1607P062-065_photo3.jpg
警視庁が発行する『警察白書』には「売春暴力団」の文字が。

 エロ産業の中でも、裏ビデオ販売や売春など、違法性の高いものになるとチラついてくるのがヤクザの影だ。例えば今年5月には、児童ポルノを含むわいせつなDVDを販売したとして、二代目東組幹部組員ら8人が逮捕、滋賀県警は、DVDなど約20万点を押収している。同月には神戸山口組系暴力団幹部も売春事件で逮捕。逮捕容疑は、昨年9月に高校1年の女子生徒に売春させて得た売上金を、援デリ経営者の男を通じて受け取った……というものだった。

 ただ、このような事件は、まれにニュースで伝わってくるのみ。

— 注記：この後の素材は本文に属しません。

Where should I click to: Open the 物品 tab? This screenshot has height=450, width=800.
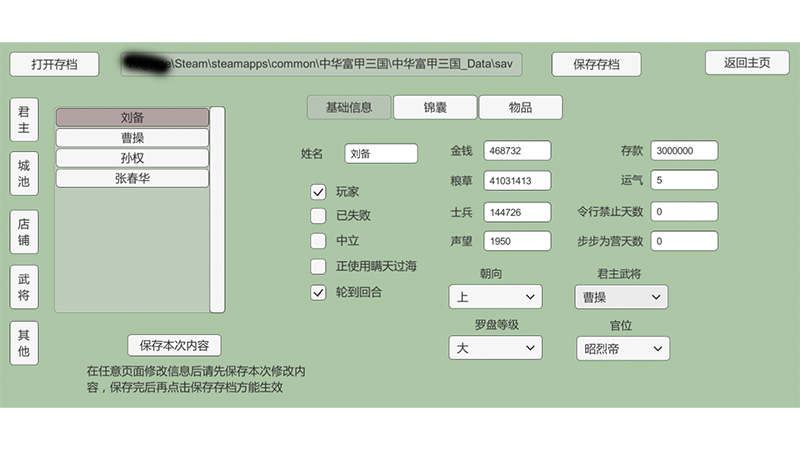520,107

ヤクザとエロ産業がどれほどの深さでつながっているかの“詳細”は、メディアの報道からは伝わってこないのが現状だ。ヤクザ取材の経験が豊富なスポーツ紙記者も、「その手のシノギの話題は、ヤクザ本人も語りたがらないですね」と話す。

「シノギを成功させるために、接待の時に『好きな女を持って帰っていいぞ』と女を利用して男をたらし込むという話であれば、何度も耳にしたことがあります。また、そのように自由に使える女性を複数抱えていることも、取材を重ねるとわかってきますが、エロ産業に直接事業として関わっているという話は彼らの口からは聞かない。ヤクザのシノギは基本的に法に触れており、さらに女性で金を稼いでいるというのは、建前上、口に出すのがはばかられるのではないでしょうか」(同)

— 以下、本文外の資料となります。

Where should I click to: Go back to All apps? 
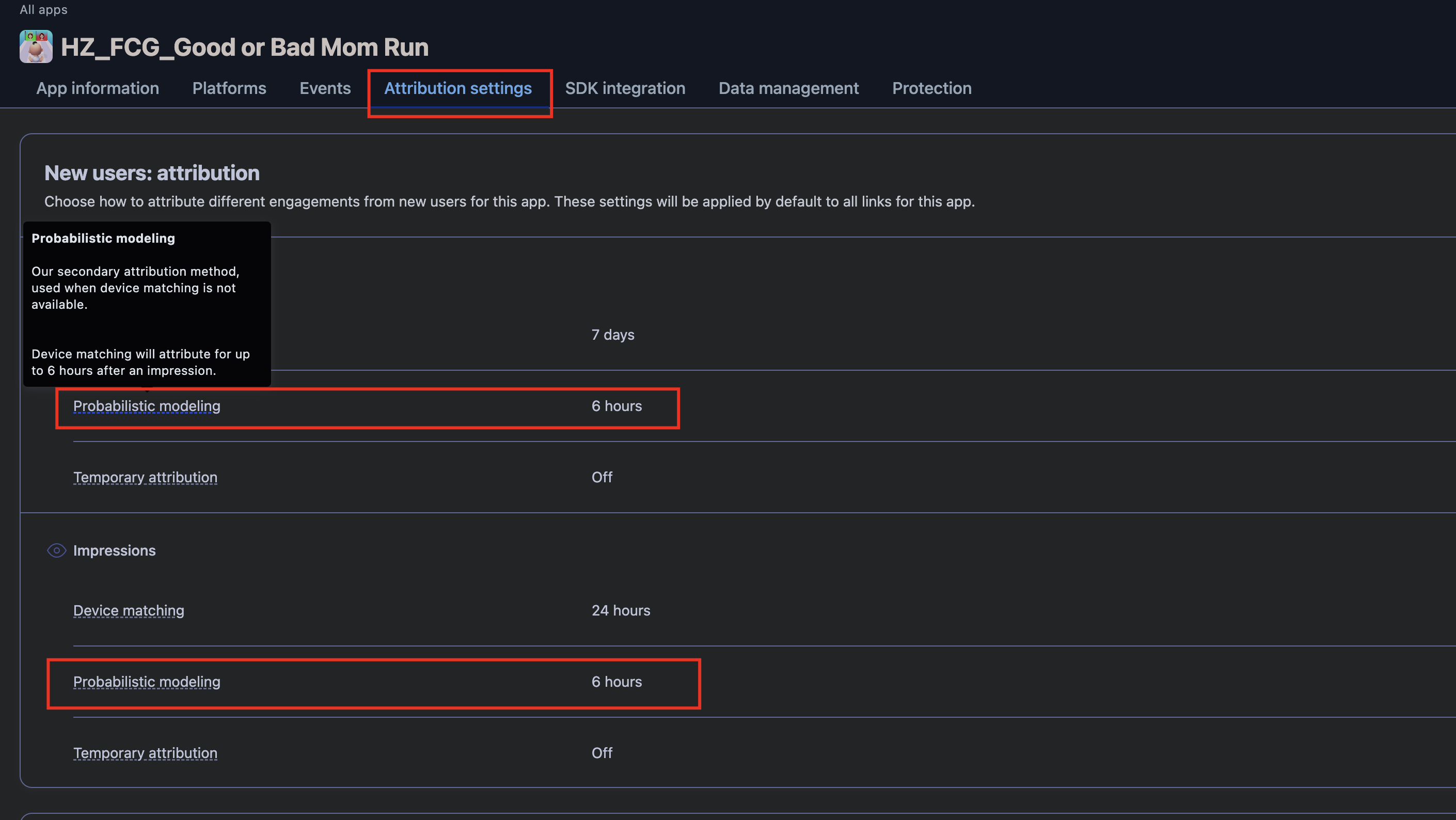(x=43, y=10)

 本稿では、そんなヤクザとエロ産業との関わりを、過去の事件や識者の言葉をもとにひもといてみたい。

 まず、ヤクザとエロ産業の関わりはいつから始まったのかというと、それは江戸時代にまで遡る。ヤクザの歴史に詳しいフリーライターは、次のように語る。

「江戸時代の女衒(ぜげん)と呼ばれる連中は、当時のヤクザ。女を遊女屋に売る周旋業を仕事とする彼らは、東北などの村で親に女の子を売らせて、マージンを取って稼いでいた」

 売春業との関わりは戦後も続く。当時のヤクザは警察やマスコミが使うことで広まった「暴力団」という呼称で呼ばれることになるが、組織的な売春を行う暴力団は「売春暴力団」と呼ばれていた。昭和53年の警察白書では、博徒、テキ屋、会社ゴロ、炭鉱暴力団、港湾暴力団などと並んで、暴力団の分類のひとつとして「売春暴力団」に触れている。

「誰でも知っている広域暴力団の親分は、愚連隊のようなことをしていた若い時期に、スナックで客に女をあてがうパンパン屋をやっていました。また別の組長も、大阪の組で若頭の舎弟をしていた頃、女で食っていたらしい。その組にいた人物が『若い頃は、女に食わしてもらっとったわ』と言っていましたね」(前出・スポーツ紙記者)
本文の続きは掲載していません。